I have the following sequence:
$$\lbrace a_n\rbrace=\lbrace 10,48,126,254,438,690,1023,1451,1989...\rbrace$$
which I am trying to match a function to.
I understand I can use arithmetic progression to find a polynomial:
$$ \begin {array} {l l l l l l} 10&48&126&254&438&690&1023&1451&1989\\38&78&128&184&252&333&428&538\\40&50&56&68&81&95&110\\10&6&12&13&14&15\\-4&6&1&1&1 \end {array}$$
because a pattern does emerge for $n > 2 $. I can then derive a formula using typical methods, and get:
$$ a(n)= \frac{n^4 + 30n^3 + 215n^2 + 282n - 648}{24} $$
This function works for all $n > 2 $, but gives $a(1) = -5$ and $a(2) = 43$ (instead of $10$ and $48$ respectively).
Is there any advanced formula formulation technique that would allow me to make the formula work for all n, not just $n > 2 $? I figure the $-4$ and $6$ differences in the arithmetic progression method could be a clue, but I'm not sure what to do with it. I am unable to find such information online.
(I'm looking for a method that would work generally, rather than a quick fix for this specific sequence.)
You have a polynomial $p(n)$ so that $p(n) = a_n$ for all $n > 2$. If there is another polynomial $q(n)$ so that $q(n) = a_n$ for all $n$, then $p(n)$ and $q(n)$ agree on infinitely many points and so must be equal.
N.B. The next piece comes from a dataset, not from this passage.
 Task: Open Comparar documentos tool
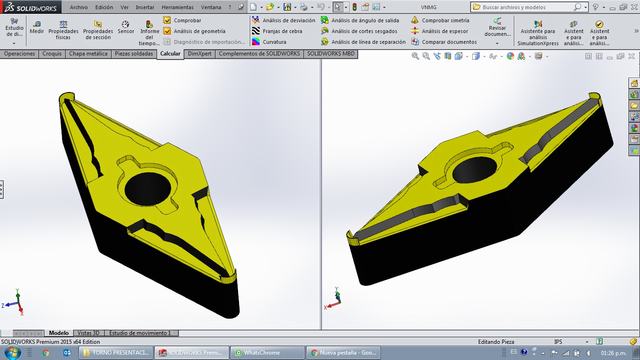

But then $p(1) = q(1) = a_1$, a contradiction since the formula fails for $n=1$. So there can be no polynomial solution. I would just write it as a piecewise function - that is as simple as you will be able to get.
Often, the best solution to fit a formula to a sequence is to look it up in OEIS. Your sequence doesn't seem to be there, so if you think it is particularly interesting mathematically you may consider submitting it. You could also use the superseeker to try harder to find a fit.